The union representing thousands of TTC workers is requesting the Ministry of Labour issue a no-board report, saying its the "final" step towards a possible work stoppage for the first time in more than a decade.

Amalgamated Transit Union (ATU) Local 113, which represents 12,000 transit workers who operate and maintain the TTC, announced its request Wednesday evening.

“We have been at the bargaining table since early February,” Marvin Alfred, president of ATU Local 113, said in a statement.

“We were hoping to reach a fair agreement with the employer. The request for a no-board report is our final step towards our union’s ability to legally strike.”

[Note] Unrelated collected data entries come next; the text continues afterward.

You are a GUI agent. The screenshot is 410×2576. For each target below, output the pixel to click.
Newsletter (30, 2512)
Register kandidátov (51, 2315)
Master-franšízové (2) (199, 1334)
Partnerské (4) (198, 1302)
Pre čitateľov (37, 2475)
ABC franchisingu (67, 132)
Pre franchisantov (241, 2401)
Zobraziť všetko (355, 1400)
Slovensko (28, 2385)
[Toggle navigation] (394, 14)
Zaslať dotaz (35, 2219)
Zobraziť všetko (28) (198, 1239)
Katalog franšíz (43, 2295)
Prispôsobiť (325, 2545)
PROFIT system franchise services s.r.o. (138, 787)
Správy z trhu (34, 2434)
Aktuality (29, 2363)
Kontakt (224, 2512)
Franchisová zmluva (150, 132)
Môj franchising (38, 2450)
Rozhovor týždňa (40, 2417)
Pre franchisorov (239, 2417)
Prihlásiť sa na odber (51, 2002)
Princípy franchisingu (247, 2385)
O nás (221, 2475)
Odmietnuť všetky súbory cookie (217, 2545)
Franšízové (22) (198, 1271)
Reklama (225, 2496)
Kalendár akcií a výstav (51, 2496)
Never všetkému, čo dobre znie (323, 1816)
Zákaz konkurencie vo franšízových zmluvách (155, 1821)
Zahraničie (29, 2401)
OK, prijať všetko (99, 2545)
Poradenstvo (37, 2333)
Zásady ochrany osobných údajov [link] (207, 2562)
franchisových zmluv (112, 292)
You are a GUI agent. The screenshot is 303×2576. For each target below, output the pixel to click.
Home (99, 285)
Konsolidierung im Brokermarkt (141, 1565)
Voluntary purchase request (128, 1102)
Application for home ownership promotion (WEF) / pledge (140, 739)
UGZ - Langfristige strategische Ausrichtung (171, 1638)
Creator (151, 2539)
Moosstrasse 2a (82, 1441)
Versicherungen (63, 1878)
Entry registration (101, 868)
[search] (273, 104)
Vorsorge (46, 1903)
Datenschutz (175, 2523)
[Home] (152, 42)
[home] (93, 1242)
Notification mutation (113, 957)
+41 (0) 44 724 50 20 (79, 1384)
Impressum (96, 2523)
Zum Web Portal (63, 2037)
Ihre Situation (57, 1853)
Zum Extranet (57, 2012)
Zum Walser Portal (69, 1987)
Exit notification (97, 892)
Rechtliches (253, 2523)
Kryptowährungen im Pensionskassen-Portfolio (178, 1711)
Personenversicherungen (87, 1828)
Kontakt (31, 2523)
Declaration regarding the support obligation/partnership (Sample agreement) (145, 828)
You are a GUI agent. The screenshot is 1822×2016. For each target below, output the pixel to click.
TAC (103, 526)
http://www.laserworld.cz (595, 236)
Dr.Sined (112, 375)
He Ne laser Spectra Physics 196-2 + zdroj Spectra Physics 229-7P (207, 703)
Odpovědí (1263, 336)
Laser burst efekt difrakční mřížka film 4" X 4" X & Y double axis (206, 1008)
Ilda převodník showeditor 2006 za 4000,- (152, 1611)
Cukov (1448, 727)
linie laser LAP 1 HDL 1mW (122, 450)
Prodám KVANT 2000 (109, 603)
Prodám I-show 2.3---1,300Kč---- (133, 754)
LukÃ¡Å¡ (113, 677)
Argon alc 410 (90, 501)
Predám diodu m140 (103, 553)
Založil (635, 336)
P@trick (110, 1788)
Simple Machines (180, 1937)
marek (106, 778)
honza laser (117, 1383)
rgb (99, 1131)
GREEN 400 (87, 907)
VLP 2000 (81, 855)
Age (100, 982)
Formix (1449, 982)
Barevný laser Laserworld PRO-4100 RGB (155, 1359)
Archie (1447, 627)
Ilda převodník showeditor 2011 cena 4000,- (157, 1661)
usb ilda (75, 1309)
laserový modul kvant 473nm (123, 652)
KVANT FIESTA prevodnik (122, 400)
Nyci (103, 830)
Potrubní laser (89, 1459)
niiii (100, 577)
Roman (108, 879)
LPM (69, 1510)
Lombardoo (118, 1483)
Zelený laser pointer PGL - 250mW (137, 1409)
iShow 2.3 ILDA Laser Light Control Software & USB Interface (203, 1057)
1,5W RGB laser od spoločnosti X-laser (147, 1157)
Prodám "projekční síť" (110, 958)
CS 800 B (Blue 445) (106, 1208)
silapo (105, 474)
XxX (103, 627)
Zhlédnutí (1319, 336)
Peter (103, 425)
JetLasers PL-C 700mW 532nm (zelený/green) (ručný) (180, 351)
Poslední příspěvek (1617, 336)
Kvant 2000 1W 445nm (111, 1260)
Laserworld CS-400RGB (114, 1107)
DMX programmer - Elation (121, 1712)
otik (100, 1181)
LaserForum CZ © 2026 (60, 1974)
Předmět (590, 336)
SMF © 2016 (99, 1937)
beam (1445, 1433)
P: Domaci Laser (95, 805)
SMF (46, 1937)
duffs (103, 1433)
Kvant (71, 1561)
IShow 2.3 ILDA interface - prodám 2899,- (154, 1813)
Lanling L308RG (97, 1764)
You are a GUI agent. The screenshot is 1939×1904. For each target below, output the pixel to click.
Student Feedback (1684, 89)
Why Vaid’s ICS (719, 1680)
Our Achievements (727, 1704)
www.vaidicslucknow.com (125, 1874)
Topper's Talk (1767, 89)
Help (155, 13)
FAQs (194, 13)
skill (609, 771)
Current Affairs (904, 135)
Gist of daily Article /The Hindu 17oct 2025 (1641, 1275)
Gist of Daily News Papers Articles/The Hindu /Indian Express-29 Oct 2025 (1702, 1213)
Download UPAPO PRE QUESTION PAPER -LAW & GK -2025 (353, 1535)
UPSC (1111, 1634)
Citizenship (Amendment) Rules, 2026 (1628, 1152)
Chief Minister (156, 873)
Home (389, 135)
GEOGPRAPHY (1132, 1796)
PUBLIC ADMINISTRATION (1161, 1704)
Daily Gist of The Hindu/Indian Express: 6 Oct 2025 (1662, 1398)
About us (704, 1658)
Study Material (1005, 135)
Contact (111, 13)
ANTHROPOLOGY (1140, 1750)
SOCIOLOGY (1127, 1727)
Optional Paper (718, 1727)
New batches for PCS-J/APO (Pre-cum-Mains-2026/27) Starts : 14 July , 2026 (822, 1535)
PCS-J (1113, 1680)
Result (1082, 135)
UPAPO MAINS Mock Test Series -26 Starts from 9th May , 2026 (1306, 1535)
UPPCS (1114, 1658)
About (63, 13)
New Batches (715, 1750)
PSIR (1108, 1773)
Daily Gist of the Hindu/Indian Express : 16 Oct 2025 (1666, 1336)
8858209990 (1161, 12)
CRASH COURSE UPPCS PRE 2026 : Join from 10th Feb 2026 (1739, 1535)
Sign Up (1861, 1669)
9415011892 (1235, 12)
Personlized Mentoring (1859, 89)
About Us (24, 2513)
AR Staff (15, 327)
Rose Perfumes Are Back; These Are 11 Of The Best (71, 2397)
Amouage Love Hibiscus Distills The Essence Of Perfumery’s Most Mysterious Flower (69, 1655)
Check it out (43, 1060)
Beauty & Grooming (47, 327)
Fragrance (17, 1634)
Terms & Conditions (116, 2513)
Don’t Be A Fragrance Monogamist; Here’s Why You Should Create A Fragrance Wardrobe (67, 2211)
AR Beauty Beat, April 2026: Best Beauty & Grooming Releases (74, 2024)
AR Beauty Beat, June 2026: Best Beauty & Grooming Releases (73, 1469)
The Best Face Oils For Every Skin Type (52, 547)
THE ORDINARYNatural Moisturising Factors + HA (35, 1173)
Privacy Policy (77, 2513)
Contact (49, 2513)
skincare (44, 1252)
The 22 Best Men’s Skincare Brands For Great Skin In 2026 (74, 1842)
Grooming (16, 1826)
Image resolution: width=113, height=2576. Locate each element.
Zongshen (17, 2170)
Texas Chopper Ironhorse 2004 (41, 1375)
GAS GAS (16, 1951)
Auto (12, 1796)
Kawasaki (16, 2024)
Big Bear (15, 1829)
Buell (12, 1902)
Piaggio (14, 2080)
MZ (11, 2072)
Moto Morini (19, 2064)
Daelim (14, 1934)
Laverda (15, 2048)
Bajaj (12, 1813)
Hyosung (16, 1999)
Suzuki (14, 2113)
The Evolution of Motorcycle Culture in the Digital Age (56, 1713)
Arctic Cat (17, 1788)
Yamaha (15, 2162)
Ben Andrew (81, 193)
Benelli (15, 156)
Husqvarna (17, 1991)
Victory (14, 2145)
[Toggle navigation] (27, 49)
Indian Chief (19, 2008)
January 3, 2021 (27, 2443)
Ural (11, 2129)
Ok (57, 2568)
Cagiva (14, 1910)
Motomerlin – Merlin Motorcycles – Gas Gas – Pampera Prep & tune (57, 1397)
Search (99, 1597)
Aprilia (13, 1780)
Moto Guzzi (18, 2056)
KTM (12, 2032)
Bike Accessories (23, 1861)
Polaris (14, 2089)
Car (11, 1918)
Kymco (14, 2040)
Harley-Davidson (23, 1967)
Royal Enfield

Last month, a conciliator was appointed after contract talks stalled. Since then, the union, which has been without a contract since April 1, said the TTC has not addressed key issues like job security, wages and benefits.

Once the no-board is granted, it starts a 17-day countdown to the union being in a legal job action.

More than two weeks ago, ATU Local 113 members voted overwhelmingly in support of a strike mandate.

If no agreement is reached, it will be the first time in 13 years that unionized TTC workers can legally strike after a court ruling last year struck down Ontario’s designation of the TTC as an essential service.

The last time ATU Local 113 went on strike was in 2008.

"There has been no no-board issued at this time. We remain in bargaining," a TTC spokesperson said in an email.